Character of $S_3$

Question

I am trying to learn about the characters of a group but I think I am missing something.

Consider $S_3$. This has three elements which fix one thing, two elements which fix nothing and one element which fixes everything. So its character should be $\chi=(1,1,1,0,0,3)$ since the trace is just equal to the number of fixed elements (using the standard representation of a permutation matrix).

Now I think this is an irreducible representation, so $\langle\chi,\chi\rangle$ should be 1. But it's $\frac{1}{6}(1+1+1+9)=2$.

So is the permutation matrix representation actually reducible? Or am I misunderstanding something?

Answer 1

The permutation representation is reducible. It has a subrepresentation spanned by the vector $(1,1,1)$. Hence, the permutation representation is the direct sum of the trivial representation and a $(n-1=2)$-dimensional irreducible representation.

_Recorded data_.
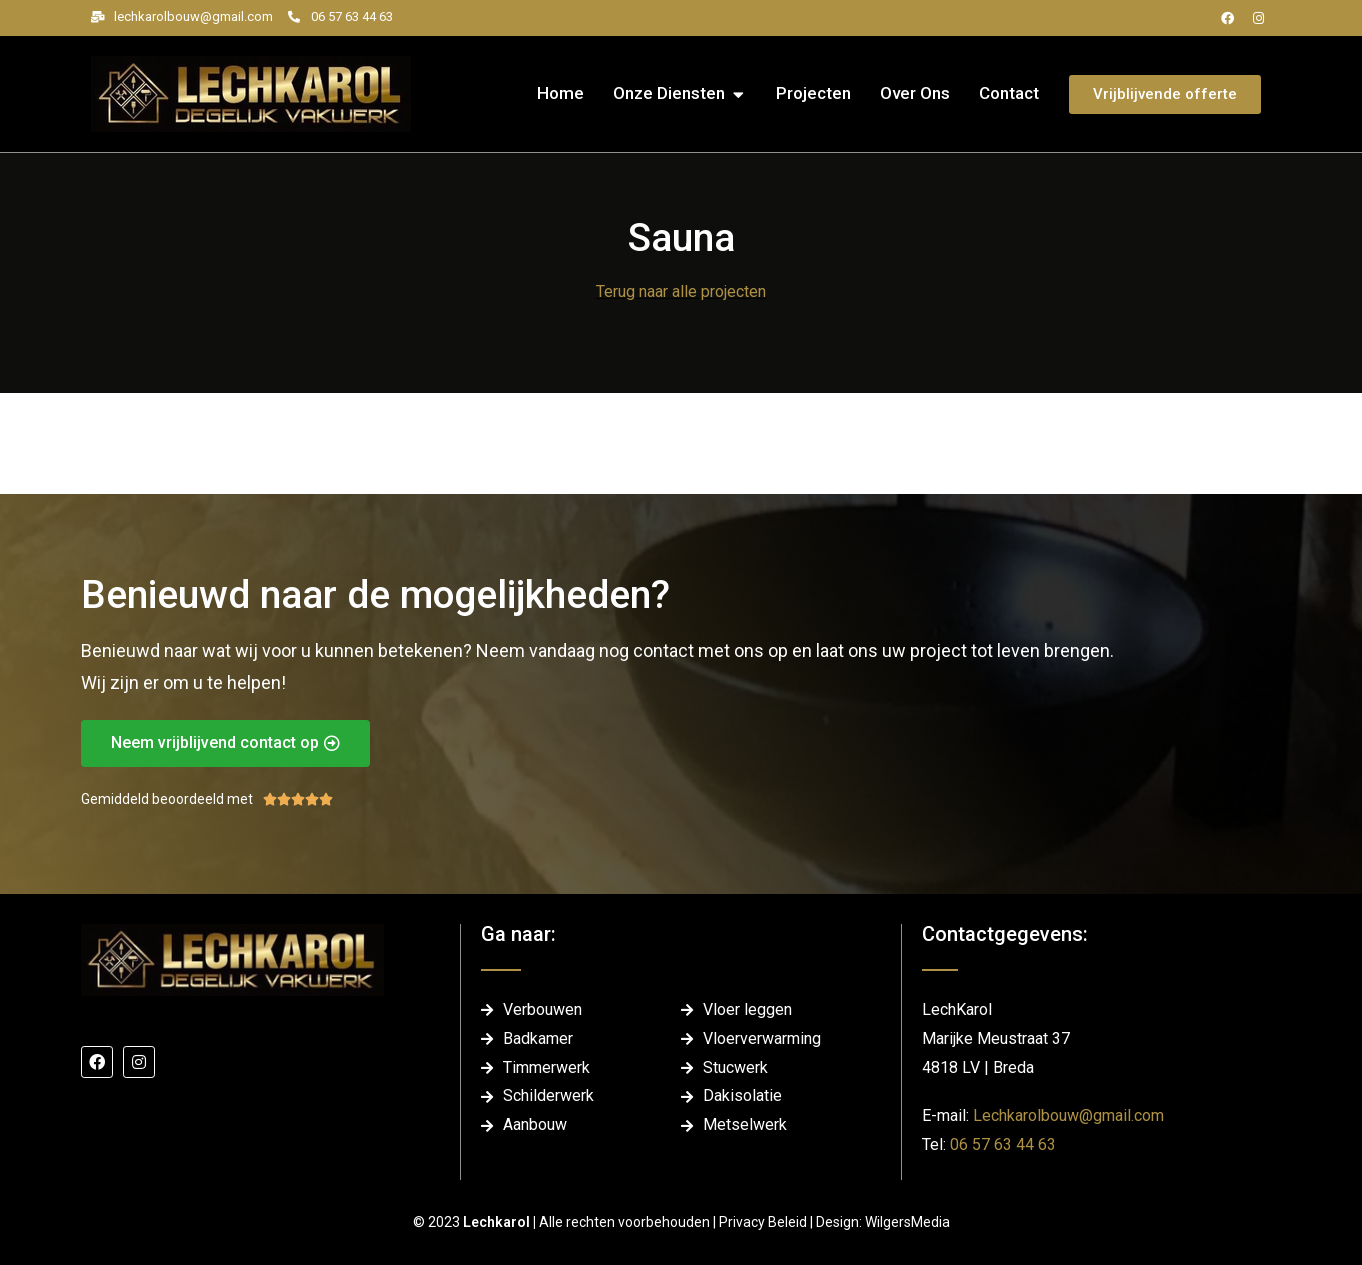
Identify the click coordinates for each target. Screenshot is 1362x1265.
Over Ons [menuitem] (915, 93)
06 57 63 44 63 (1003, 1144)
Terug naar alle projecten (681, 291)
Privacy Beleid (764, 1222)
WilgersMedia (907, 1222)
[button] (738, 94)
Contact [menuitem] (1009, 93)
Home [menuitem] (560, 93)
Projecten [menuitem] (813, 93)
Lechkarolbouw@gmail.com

--

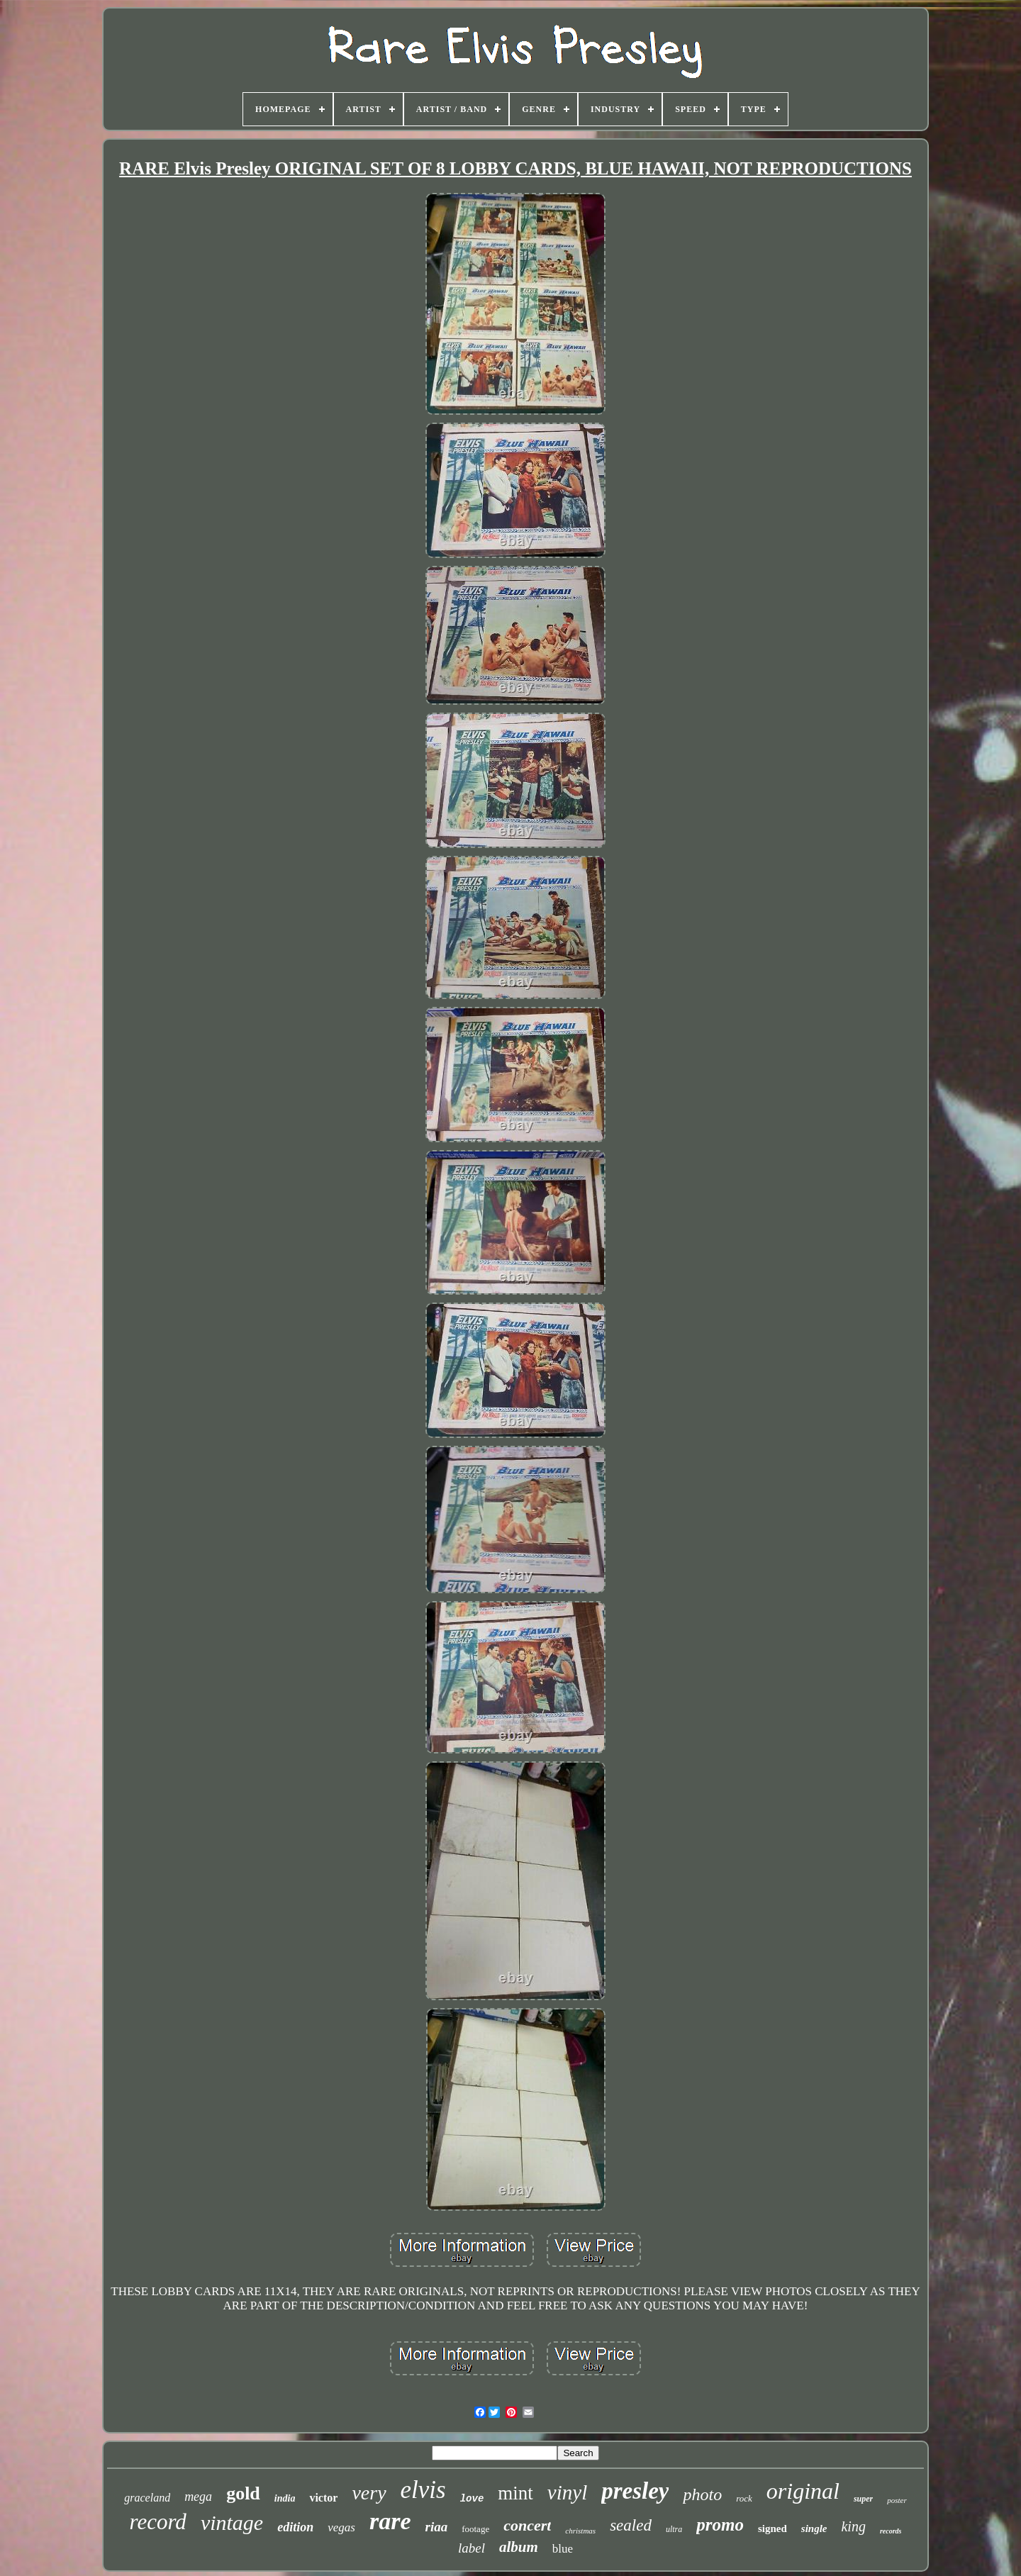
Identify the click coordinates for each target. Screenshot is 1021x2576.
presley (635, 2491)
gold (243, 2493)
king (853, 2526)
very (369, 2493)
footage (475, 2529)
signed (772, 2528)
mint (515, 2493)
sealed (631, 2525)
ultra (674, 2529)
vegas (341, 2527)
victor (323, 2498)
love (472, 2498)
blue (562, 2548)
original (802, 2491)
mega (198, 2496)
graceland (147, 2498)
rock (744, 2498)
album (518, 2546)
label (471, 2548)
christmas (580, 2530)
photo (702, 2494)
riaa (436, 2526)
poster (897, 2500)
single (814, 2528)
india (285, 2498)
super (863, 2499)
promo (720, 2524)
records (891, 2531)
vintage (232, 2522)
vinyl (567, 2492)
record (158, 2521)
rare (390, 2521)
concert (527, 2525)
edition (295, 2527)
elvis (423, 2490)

_What is asked_.
[a] In the thread on the character of $S_3$, which vector spans a subrepresentation of the permutation representation?
[b] Write the next part of the thread on the character of $S_3$, picking up after its final sentence.

_Responses_.
[a] The vector $(1,1,1)$.

[b]
Answer 2

For any $S_n$, the representation $\pi$ on ${\bf C}^n$ by permuting basis vectors is a product of the trivial representation $\pi\vert\{(x,x,\ldots,x)\vert x\in{\bf C}\}$ and the faithful representation $\pi\vert V$ with $V=\{(x_1,\ldots,x_n)\vert \sum x_j=0\}$, the latter being irreducible.

Answer 3

No the permutation representation is not irreducible.

The permutation representation contains the trivial representation. $\chi_U = (1,1,1)$. Here I choose to represent characters using conjugacy classes. The first position is the conjugacy class corresponding to $3 = 1 + 1 + 1$ and has 1 element. The second is the conjugacy classes corresponding $3 = 2 + 1$ and contains 3 elements. The third corresponds to $3 = 3$ and contains 2 elements.

The trace of the permutation representation is the number of fixed points. So as you mentioned $\chi_P = (3, 1, 0)$. The permutation representation always contains a copy of the trivial representation spaned by $e_1 + e_2 + e_3$, where $e_1, e_2, e_3$ are the basis for the vector space of the permutation representation.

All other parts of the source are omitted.